Mereka saling tatap tanpa bicara. Saling tidak tahu apa yang memenuhi masing-masing kepala. Saling menebak isi hati yang sulit diterobos oleh keterbatasan nalar manusia.

Ava memberi Sky pertanyaan baru yang berjam-jam mengusik pikirannya. "Lo mikirin Janessa?"

"Kenapa nanya itu, Sayang?"

"Jawab aja. Gue butuh kejujuran," selak Ava. "Lo kepikiran cincinnya, kan? Lo bertanya-tanya kenapa dia titip cincinnya?"

Belum ada tiga detik terjeda, Ava kembali bersuara. "Dari awal lo nerima cincin itu, lo jadi ngelamun terus dan kayak orang tersesat."

"Padahal cuma cincin yang enggak ada salahnya kalau lo buang. Toh enggak berarti apa-apa buat lo. Sebaliknya, lo harus mikirin gimana respons keluarga besar tentang cincin itu. Keluarga besar lo enggak suka dia, Sky!" cecar Ava.

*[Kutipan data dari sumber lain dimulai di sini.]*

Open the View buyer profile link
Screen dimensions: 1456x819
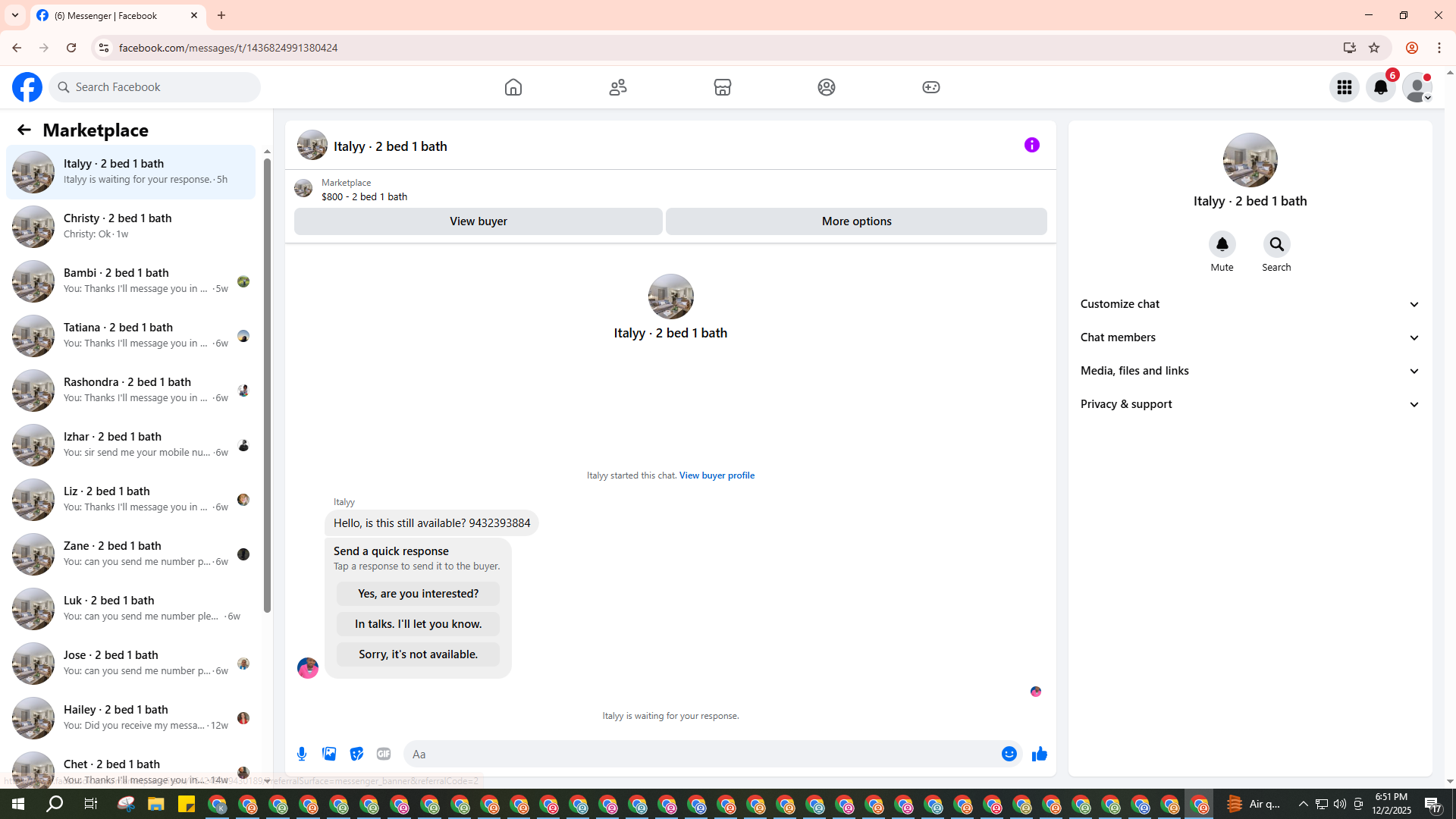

"Va." Sky menghentikan omongan Ava sebelum menjalar ke mana-mana. "Gue bakal simpen cincinnya di laci kamar. Enggak mungkin keluarga gue tau. Enggak mungkin juga mereka sibuk merhatiin cincin."

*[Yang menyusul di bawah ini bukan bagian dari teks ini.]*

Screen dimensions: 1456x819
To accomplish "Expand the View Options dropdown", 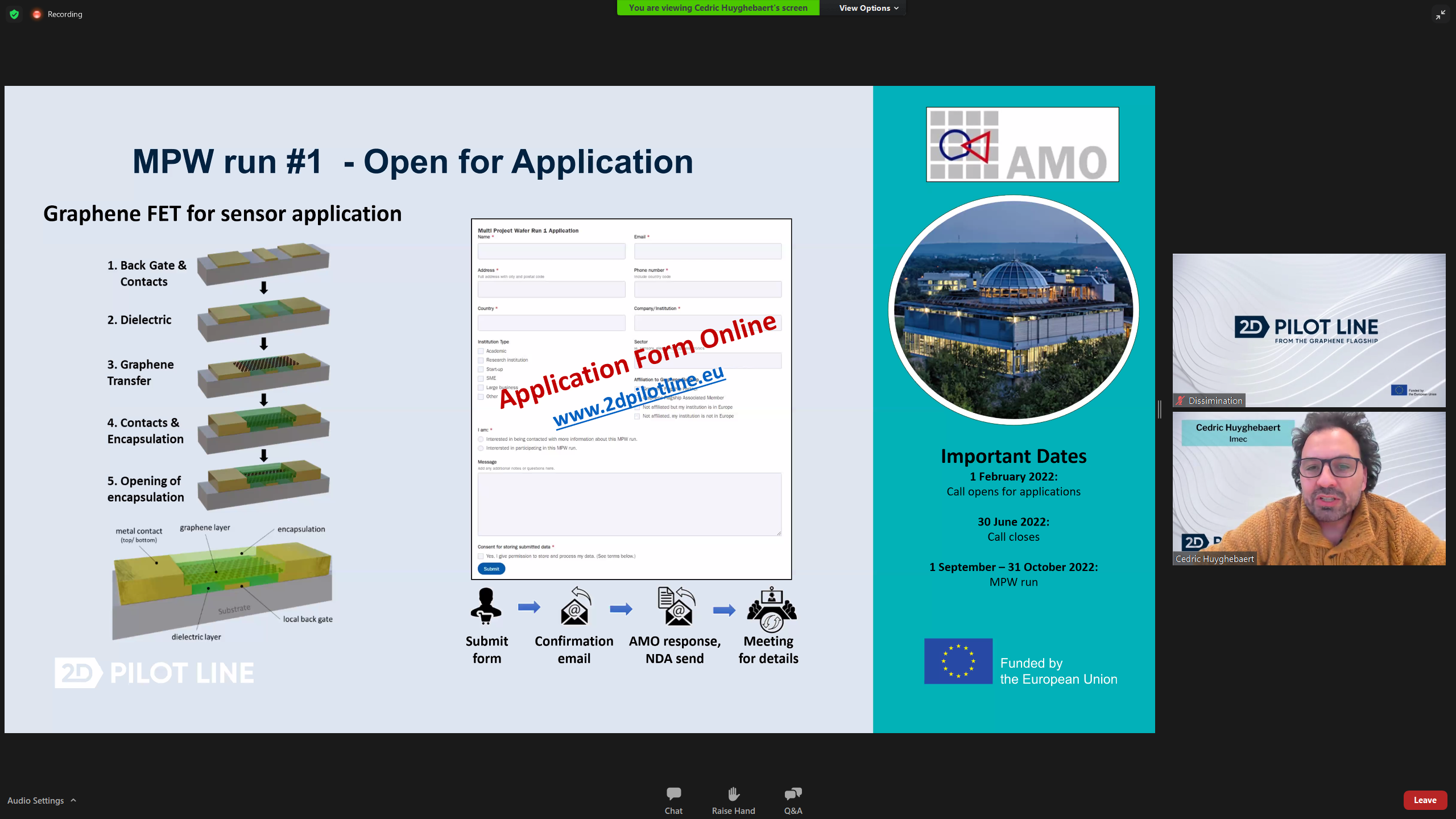I will pos(868,8).
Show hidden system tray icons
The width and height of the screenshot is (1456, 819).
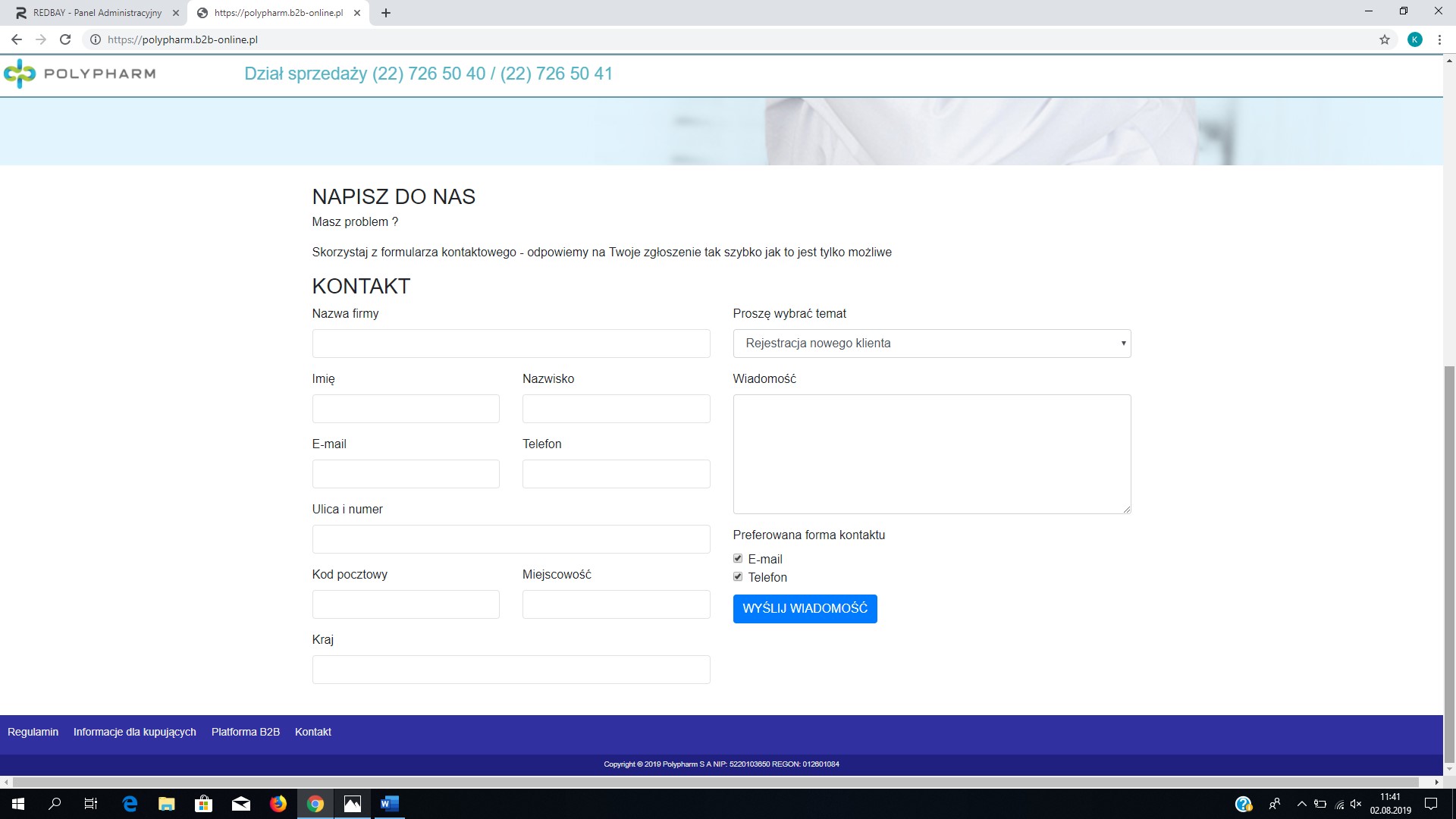click(x=1302, y=804)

"Lo enggak takut sama efeknya? Semua yang berhubungan sama Janessa buruk buat kesehatan lo. Mau sakit kepala terus?" cetus Ava.

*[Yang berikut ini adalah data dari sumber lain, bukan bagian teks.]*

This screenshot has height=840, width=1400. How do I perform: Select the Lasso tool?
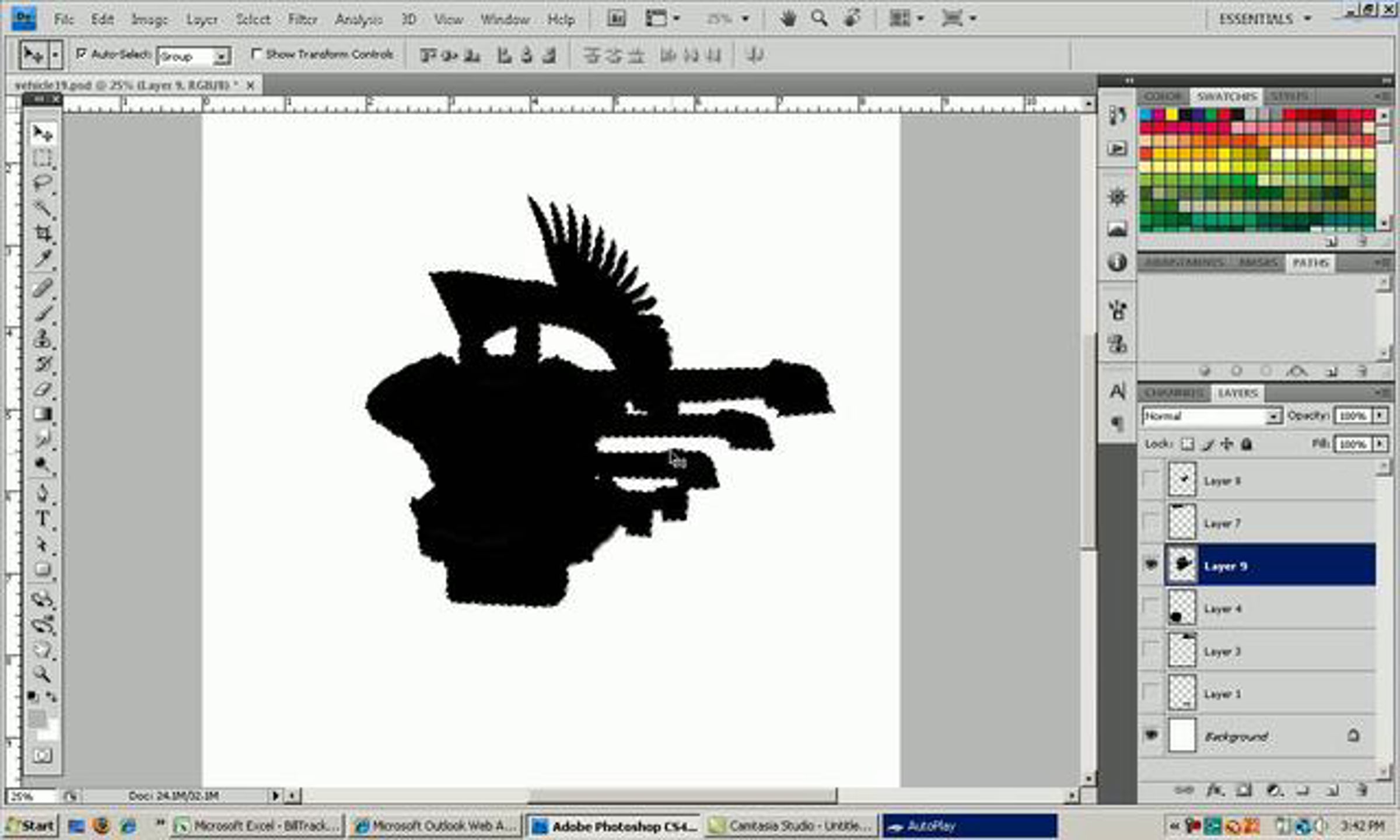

Kalimat tersebut membuat Sky tersadar ia tak merasakan denyutan hebat di kepala padahal sedang membahas Janessa. Sebelum-sebelumnya Sky akan meringis karena sakit yang tak tertahankan. Kini bukan denyutan yang menyerang Sky, melainkan perasaan hampa seperti baru saja kehilangan sosok tercinta.

"Sky, please, utamain diri lo dulu. Kondisi lo enggak boleh disepelein." Ava melanjutkan.

Sky mengiakan. "Iya, Va."

"Kalau lo enggak mau buang cincin itu, lo boleh titip ke gue. Pasti gue jaga," papar Ava.

"Enggak. Gue bisa simpen sendiri."

Bahasa tubuh Ava menunjukkan seseorang yang frustrasi dan kehabisan kata untuk diucap. Dia berkali-kali menarik napas panjang sampai ruang sempit di dadanya kembali lega. Ava berusaha mengendalikan diri yang kesal menghadapi Sky kukuh menyimpan cincin Janessa.

"Lo merasa bebas simpen sesuatu tentang cewek lain karena hubungan kita enggak ada status, ya?" Ava menilik Sky.

"Merasa enggak harus jaga perasaan gue," lanjut Ava.

"Berarti gue enggak ada hak buat cemburu, ya, kan?" Ava mengimbuh.

Sky tidak memberi tanggapan, hanya meraih tangan Ava untuk ia pegang. Ava dengan kasar menepis tangan Sky dan melayangkan sorot kekecewaan. Dia sakit hati terhadap lelaki yang di hatinya tidak pernah ada nama Delancy Avajade.

Sky kembali menggapai tangan Ava sampai berhasil menggenggamnya. Ia berujar lembut, "Maaf gue bikin lo marah, bikin lo cemburu. Itu cuma cincin, Sayang."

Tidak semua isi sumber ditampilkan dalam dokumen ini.